The Biggest Fart in the World Fart - Like the great bald eagle, this fart is pretty well described just by its name. It can occur just about anywhere, but the most diagnostic characteristic of the Biggest Fart In The World is it size. Fart freaks who go around showing off, farting like popcorn machines, and making faces before they fart or asking you to pull their finger and then they fart, never have what it takes for this one, which is rare even among your most serious farters.
The Bitburr - Sounds like just that - you're walking and the initial explosion "BIT!--" during one step is followed by a more gentle release of the rest of the volume during the next step: "brrrrrr..."
The Blame It On The Dog Fart - The dog did it, not me.
The Blind Date Fart - Happens while you are on a blind date or meeting new people. While getting to know each other, looking your best, and putting your best face forward -BRRAAMP- You pray that it wasn't heard, and try to play it off while others look uncomfortable.
The Bowl Fart - While squatting on the bowl, anticipating the arrival of a brown trout your gut blazes a trail for it by blowing a massive blast. The deep dish and hollow bowl allow for a nice reverb effect.
The Breaking Dawn - A fart that wakes you up.
The Brewer Fart - You try to push a brewer fart the last furlong, but it stays firmly lodged deep within your bowels. You come to the conclusion that it is some form of gaseous landmark.
The Bubble Bobble Fart - This type of fart occurs while one is sitting. As one sits down, a gaseous bubble fart pokes out just a little bit under ones butt to cause a rocking sensation, as if one is sitting on a beach ball.
The Bubble Fart - You feel it at the edge of your ass and you think that it is gone but then it pops and is one of the most smelliest farts possible.
The Bubble Gum Fart - A bubbly but wet fart that smells so horribly bad you don't even enjoy it.
The Bubble-O-Bill Fart - In the shower, cup your hands around your trouser trumpet, fill up with water, and blast away! Kind of sounds like a cappuccino machine.
The Bubble Wrap Fart - Farted by secretaries or people who sit a lot during the day. Known for it's bubble wrap popping sound effect, which is similar to a machine gun, but much duller. Much effort goes into keeping this fart concealed, but when it is expelled, it's a real gas. Bus drivers encounter this fart, but cover it up by reving the engine.
The Buddah - This fart is the mother of all farts. It starts out like a car's engine, vroom vroom, and then it back fires (*BOOM*) and it knocks the family cat a couple of miles.
The Bullet Fart - Its single and most pronounced diagnostic characteristic is its sound. It sounds like a rifle shot. The farter can be said to have snapped it off. It can startle spectators and farter alike. Fairly common following the eating of fart foods, such as beans.

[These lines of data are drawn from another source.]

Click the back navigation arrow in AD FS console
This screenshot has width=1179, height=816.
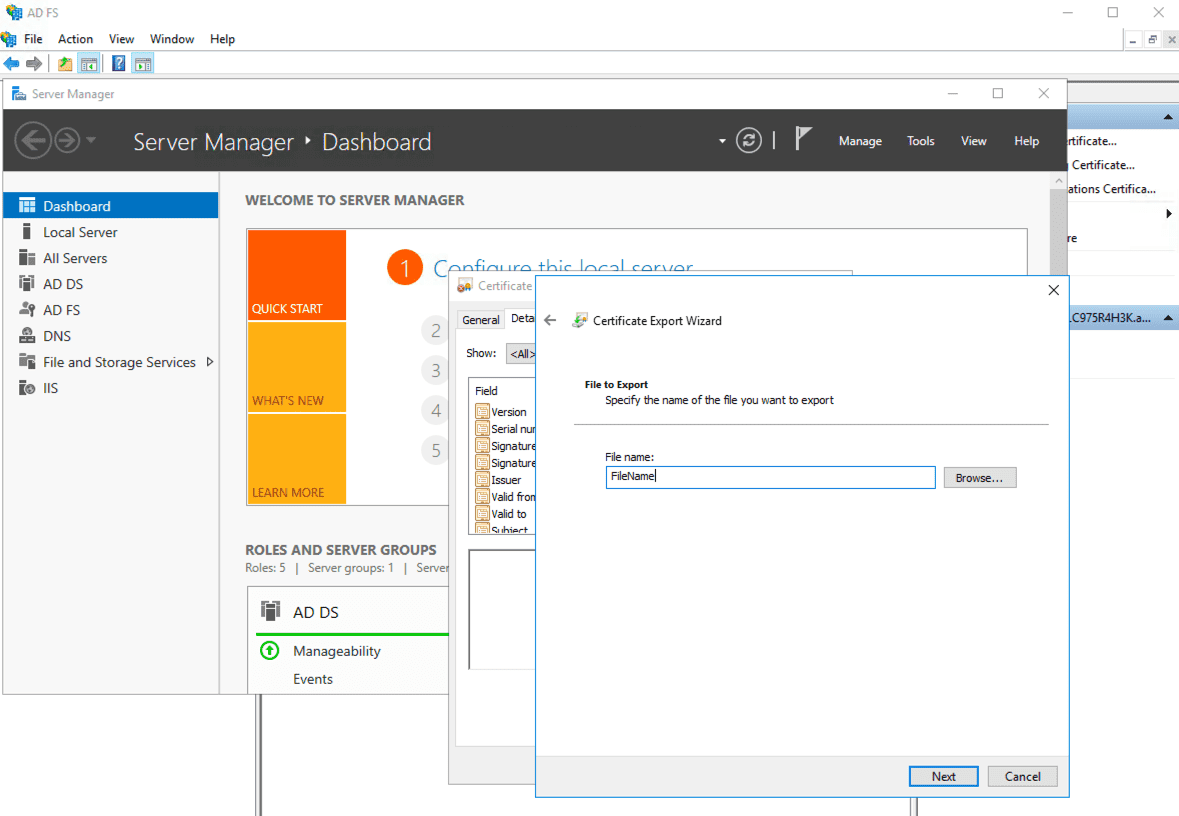[x=11, y=63]
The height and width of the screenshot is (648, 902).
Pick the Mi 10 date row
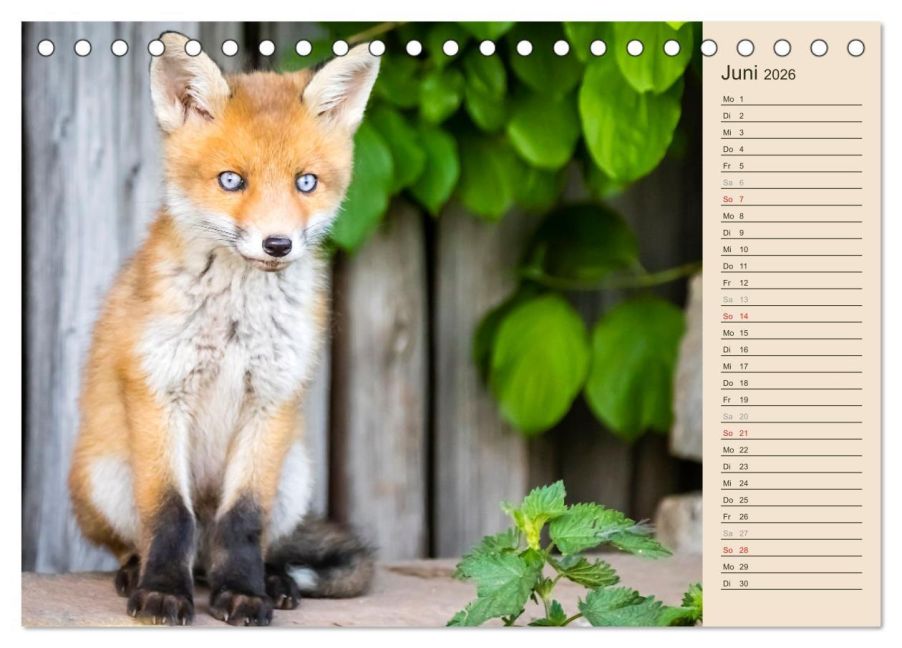[x=791, y=249]
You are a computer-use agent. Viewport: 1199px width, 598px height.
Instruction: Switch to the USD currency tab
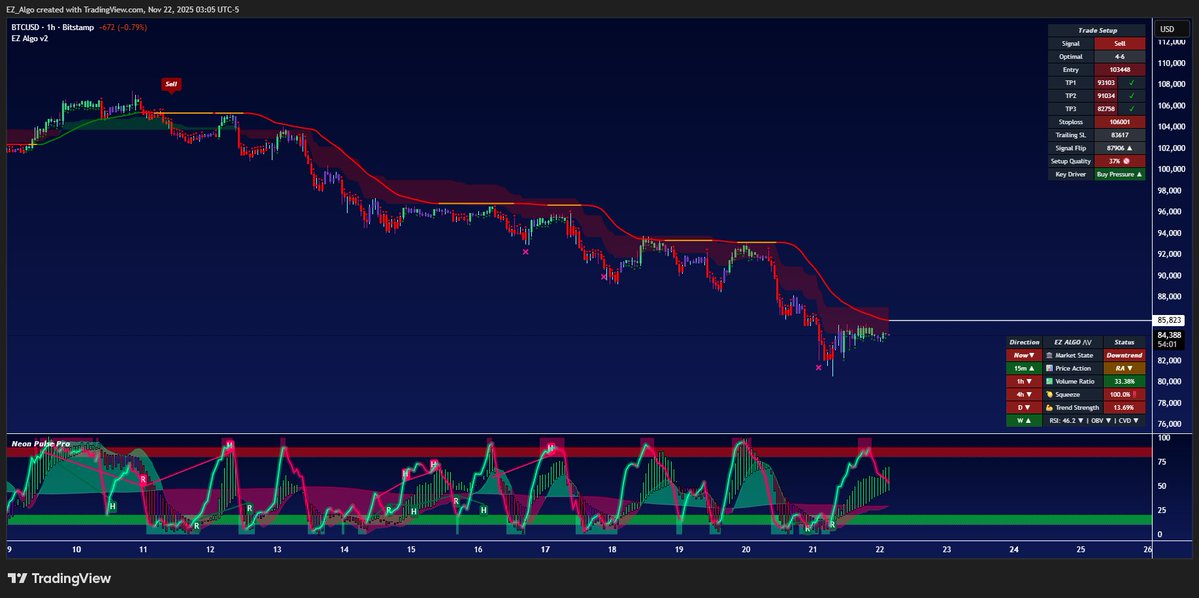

The Bunbuster Fart - Sounds like a Beefy One, except much more sudden and much much more powerful. Generally smells eggy or beefy. Leaves your asshole smarting. You really feel these babies.
The Burning Brakes Fart - A silent fart identified by odor alone. Usually an adult fart, occurring while the adult is driving a car or has a front seat passenger who farts. The Burning Brakes Fart actually does smell a little like burning brakes, and seems to hang around longer than most farts, which gives whoever farted a chance to make a big show of checking to see if the emergency brake has been left on. When he finds it hasn't, you know who farted.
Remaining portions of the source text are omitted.